SHORT TASK :: In the passage on agency greenhouse gas reduction strategies, substitute "measures" for "strategies" and give the text again, starting at "The first realm" and ending at "best in practice.".

The first realm of inquiry focused on the experience agencies had with the nine GHG emission reduction strategies identified for further research in Chapter 1, Section 1.3.3. Each agency was asked if they have implemented any of the nine strategies and, if so, if they have evaluated the effect of the approach on GHG emission volumes. The intent was to determine from empirical evidence which strategies may work best in practice.

 

2.1.1   Evaluation of Strategies

Surprisingly, although nearly all of the interviewed agencies have completed GHG inventories in the hopes of being able to best identify, pursue, and implement GHG reduction strategies, only two have put monitoring and evaluation programs in place. Both agencies are located in the Baltimore-Washington, DC area.

 

Metropolitan Washington Council of Governments

The Metropolitan Washington Council of Governments (MWCOG) is the only surveyed agency that has empirically measured the impact of any implemented GHG emission reduction strategy. An emissions monitoring program arose as a byproduct of MWCOG’s efforts toward meeting the conformity requirements of federal transportation and clean air mandates.

 

As early as 1997, MWCOG began quantifying the air quality impacts of five Transportation Emission Reduction Measures (TERMs)—teleworking, Guaranteed Ride Home programs, employer TDM outreach, targeted marketing, and ridesharing—that were undertaken to decrease nitrogen oxides, volatile organic compounds, and particulate matter emissions. In 2008, CO2 was added to the list of measured pollutants. Approximately every three years, an analysis is performed to evaluate the TERMs for their efficacy towards achieving MPO-set emissions reduction targets.

 

Table 4 displays the latest quantifications of MWCOG’s TERMs. Collectively in 2016, these five measures yielded slightly more than a one percent reduction in GHG emissions, a reduction of more than 250,000 tons of CO2. Greater reduction had actually been anticipated from the teleworking and Guaranteed Ride Home program strategies; these TERMs did not meet the reduction targets that had been set for them.

 

Table 4.
Annual Quantification of TERMs’ Effect upon the MWCOG Region’s Transportation Sector GHG Emissions – 2016

TERM

Tons CO2e Reduced

Percent CO2e Decreased

Telework Assistance

23,528

0.11%

Guaranteed Ride Home Program

21,891

0.10%

Employer Outreach

135,753

0.62%

Mass Marketing

18,840

0.09%

Ridesharing

61,484

0.28%

Totals

261,496

1.19%

Sources:

National Capital Region Transportation Planning Board (NCRTPB), Financially Constrained Long-Range Transportation Plan (CLRP) for the Nation Capital Region: 2016 CLRP Amendment Documentation (Washington, DC: Metropolitan Washington Council of Governments, November 16, 2016), 81.

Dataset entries

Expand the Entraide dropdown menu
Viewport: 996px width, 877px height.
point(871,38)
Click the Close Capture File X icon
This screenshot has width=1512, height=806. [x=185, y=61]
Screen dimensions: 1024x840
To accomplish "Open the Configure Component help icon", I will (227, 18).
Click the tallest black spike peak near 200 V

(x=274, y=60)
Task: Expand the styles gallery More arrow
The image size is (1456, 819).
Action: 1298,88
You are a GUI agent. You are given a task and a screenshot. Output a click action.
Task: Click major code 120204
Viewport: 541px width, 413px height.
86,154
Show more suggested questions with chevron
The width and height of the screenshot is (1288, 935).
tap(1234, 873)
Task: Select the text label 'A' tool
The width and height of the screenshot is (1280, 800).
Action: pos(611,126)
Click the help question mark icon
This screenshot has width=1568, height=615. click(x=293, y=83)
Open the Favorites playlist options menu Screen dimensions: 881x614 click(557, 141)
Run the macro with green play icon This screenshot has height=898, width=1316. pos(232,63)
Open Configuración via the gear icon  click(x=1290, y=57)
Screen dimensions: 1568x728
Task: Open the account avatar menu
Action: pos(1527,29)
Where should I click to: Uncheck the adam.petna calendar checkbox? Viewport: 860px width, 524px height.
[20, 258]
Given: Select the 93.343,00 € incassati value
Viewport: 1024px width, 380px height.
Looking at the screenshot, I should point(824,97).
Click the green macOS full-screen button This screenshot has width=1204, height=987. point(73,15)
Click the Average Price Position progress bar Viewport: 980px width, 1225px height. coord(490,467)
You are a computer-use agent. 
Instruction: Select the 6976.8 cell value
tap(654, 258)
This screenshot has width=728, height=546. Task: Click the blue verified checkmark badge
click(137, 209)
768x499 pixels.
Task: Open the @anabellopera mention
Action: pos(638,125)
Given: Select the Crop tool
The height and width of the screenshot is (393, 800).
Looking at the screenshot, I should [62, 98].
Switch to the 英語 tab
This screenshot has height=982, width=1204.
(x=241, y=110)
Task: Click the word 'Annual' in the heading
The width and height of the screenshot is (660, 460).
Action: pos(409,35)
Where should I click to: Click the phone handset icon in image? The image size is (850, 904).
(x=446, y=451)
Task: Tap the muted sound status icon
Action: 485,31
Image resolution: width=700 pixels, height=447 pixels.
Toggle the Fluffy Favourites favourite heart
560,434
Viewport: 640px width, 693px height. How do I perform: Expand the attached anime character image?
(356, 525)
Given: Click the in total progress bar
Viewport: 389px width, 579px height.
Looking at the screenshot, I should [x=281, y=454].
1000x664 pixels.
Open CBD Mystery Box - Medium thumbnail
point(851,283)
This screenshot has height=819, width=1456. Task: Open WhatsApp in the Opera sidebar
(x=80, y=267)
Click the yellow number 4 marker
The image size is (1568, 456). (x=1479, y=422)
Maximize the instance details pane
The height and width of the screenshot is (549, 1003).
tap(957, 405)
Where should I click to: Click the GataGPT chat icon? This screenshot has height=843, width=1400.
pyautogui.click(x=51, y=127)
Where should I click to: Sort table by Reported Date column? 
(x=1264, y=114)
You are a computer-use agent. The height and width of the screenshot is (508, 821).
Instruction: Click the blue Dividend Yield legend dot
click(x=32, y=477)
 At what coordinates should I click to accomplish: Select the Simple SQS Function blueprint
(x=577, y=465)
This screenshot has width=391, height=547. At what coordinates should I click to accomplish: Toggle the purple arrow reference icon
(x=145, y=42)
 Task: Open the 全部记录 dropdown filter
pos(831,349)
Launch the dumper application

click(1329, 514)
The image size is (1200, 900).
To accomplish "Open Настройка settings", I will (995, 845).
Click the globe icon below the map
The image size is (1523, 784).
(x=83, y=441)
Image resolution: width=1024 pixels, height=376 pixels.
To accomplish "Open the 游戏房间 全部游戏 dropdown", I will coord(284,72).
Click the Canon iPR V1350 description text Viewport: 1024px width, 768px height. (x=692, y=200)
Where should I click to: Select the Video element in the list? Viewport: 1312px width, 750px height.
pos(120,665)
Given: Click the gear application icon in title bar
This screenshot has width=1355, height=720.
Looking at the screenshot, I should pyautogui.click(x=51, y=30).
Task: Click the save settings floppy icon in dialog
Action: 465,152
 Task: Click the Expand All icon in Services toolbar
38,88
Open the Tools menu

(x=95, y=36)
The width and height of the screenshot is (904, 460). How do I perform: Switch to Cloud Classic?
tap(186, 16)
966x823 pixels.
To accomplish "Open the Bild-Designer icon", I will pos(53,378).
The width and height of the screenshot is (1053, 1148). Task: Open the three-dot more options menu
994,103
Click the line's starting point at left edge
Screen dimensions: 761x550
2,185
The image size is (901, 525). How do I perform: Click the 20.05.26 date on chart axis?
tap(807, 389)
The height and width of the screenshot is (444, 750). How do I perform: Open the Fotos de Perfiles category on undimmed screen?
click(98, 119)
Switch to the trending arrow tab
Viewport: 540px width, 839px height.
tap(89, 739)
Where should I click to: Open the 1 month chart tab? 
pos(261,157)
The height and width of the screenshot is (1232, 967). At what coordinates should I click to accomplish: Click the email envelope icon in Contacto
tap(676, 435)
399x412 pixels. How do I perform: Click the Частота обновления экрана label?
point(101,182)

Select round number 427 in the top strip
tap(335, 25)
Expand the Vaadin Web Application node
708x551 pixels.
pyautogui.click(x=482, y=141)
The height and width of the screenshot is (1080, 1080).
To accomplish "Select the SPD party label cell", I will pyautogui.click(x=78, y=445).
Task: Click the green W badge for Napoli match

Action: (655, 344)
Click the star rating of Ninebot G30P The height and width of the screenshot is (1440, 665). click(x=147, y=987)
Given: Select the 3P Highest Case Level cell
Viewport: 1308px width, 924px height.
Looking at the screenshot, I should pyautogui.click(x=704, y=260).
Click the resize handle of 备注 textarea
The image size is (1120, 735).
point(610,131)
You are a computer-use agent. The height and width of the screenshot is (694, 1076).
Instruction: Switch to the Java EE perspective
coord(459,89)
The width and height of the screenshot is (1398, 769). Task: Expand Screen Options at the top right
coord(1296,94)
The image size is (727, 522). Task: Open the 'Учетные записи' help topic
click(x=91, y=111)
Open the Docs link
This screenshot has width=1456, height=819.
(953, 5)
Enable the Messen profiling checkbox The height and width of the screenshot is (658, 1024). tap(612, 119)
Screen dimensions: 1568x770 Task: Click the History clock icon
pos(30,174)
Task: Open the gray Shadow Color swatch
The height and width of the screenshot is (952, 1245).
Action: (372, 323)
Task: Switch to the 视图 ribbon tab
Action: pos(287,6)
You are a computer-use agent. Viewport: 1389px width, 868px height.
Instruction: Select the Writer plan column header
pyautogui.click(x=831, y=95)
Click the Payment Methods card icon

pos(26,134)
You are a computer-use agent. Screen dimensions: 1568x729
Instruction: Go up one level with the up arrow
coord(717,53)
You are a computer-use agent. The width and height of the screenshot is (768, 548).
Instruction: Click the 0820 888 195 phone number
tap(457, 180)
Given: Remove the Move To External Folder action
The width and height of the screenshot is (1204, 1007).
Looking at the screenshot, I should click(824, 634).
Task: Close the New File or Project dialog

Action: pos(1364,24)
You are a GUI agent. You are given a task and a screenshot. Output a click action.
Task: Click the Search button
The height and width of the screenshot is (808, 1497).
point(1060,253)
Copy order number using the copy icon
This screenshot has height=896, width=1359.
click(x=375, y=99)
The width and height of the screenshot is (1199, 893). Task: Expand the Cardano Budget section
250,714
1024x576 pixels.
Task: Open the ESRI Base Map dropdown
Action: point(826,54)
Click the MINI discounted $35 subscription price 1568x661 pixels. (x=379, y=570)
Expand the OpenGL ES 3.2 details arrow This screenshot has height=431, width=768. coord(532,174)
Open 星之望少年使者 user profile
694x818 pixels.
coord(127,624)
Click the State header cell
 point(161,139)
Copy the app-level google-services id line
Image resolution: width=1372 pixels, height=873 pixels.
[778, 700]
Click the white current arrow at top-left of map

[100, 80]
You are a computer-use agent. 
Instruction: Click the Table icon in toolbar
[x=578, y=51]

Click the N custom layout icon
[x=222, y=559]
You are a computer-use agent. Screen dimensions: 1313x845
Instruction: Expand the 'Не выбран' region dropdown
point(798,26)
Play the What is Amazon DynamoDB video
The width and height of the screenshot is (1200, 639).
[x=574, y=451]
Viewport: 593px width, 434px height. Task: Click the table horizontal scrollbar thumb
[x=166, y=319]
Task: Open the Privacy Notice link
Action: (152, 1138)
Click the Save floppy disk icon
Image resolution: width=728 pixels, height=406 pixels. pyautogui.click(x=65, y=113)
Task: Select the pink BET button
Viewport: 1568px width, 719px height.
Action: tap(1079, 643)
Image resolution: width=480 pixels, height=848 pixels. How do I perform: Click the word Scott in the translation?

WRITTEN SOLUTION ::
The first realm of inquiry focused on the experience agencies had with the nine GHG emission reduction measures identified for further research in Chapter 1, Section 1.3.3. Each agency was asked if they have implemented any of the nine measures and, if so, if they have evaluated the effect of the approach on GHG emission volumes. The intent was to determine from empirical evidence which measures may work best in practice.